Początkowo myślałem, że wzór ekslibrisu powstał
właśnie z myślą o oznaczeniu tych wydawnictw. Przewodniczącą Komisji Zakładowej
była w tym czasie Beata Długajczyk, do której zwróciłem się z prośbą o kilka
słów komentarza. Pozwoliło to wyjaśnić pewne wątpliwości. Ekslibrisy wiązały
się ze związkową biblioteczką prowadzoną dla członków ossolińskiej
„Solidarności” w tym celu, aby nie musieli się za każdym razem, gdy chcieli coś
„podziemnego” przeczytać, zwracać się z podaniem o udostępnienie druku
bezdebitowego czy prohibitu do Dyrekcji Zakładu. Pomysłodawcą
biblioteczki solidarnościowej był Leszek Machnik, a książki do niej były
zakupywane ze składek członkowskich. Po ponownej legalizacji „Solidarności” nie
było już potrzeby gromadzenia „tajnej” biblioteczki, więc – z inicjatywy pana Mieczysława Radojewskiego,
kierownika Działu Grafiki – zamówiono ekslibrisy, wklejono je do książek i
podarowano je do zbiorów Ossolineum jako dar „Solidarności” ZNiO. Autorem ekslibrisu był Zbigniew Lubicz-Miszewski, artysta
plastyk urodzony w 1945 roku we Lwowie, absolwent Wyższej Szkoły Sztuk
Plastycznych we Wrocławiu, twórca ponad 300 znaków książkowych.

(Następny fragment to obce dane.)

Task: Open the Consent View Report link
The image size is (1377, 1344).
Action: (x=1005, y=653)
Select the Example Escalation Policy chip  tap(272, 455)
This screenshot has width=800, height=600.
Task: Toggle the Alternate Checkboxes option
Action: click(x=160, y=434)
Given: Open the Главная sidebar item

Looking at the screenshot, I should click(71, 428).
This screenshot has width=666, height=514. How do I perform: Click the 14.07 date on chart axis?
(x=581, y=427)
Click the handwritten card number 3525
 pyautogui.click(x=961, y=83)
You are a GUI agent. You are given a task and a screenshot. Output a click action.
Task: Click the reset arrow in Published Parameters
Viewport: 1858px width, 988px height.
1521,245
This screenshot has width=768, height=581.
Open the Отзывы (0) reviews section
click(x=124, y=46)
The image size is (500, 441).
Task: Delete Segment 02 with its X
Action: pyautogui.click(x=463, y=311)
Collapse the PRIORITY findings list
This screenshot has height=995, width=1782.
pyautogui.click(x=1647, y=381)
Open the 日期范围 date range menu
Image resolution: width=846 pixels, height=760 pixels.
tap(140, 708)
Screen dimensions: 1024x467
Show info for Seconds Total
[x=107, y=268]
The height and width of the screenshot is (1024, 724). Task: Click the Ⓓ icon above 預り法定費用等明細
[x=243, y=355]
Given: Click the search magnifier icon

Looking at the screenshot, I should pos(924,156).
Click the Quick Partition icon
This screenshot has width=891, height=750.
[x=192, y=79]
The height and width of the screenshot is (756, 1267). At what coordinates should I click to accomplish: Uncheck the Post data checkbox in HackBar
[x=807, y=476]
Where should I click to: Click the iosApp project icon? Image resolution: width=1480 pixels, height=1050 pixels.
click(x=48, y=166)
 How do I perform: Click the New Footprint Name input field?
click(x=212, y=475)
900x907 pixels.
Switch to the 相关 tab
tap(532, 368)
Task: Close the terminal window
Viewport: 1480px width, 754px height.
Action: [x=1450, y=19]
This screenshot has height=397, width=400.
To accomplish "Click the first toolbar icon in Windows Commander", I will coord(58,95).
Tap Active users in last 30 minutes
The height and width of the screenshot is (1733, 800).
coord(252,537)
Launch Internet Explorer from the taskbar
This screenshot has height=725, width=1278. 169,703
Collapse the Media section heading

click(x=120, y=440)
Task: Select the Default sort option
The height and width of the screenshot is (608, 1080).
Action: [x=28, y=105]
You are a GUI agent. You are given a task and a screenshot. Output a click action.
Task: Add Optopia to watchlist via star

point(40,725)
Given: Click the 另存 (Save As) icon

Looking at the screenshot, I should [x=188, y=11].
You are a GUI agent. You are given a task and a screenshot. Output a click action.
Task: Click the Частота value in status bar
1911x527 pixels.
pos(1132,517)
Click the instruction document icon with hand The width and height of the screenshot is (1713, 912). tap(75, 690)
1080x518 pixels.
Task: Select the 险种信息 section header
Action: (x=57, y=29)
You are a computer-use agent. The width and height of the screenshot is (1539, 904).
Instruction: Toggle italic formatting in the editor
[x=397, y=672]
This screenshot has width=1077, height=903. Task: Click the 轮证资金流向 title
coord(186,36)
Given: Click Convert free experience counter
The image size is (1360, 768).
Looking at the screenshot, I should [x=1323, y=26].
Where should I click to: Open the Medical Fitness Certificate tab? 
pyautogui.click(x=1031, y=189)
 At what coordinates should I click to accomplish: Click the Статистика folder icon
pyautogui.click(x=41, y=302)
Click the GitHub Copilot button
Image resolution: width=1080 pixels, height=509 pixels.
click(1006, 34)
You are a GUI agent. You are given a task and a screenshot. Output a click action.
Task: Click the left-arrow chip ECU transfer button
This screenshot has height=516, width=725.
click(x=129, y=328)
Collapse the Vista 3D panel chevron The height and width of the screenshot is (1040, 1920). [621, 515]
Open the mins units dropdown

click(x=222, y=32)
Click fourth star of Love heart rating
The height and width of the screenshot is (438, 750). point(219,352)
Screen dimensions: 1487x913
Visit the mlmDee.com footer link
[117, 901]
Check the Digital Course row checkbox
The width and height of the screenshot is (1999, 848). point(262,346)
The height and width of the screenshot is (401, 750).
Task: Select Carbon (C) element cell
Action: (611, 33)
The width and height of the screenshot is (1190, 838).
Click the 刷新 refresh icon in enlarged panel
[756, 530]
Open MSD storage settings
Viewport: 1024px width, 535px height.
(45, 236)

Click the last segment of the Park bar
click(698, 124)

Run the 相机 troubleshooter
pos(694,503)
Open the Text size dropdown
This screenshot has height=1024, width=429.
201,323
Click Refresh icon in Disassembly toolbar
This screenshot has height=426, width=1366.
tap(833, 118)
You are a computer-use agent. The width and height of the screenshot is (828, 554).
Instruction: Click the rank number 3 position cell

Za pomoc w przygotowaniu tekstu i cenne informacje dziękuję Beacie Długajczyk i Leszkowi Machnikowi. Oboje zadeklarowali, że pomyślą o tym, by napisać kiedyś nieco więcej o tamtych czasach i historii ossolińskiej "Solidarności", z czego bardzo się cieszymy!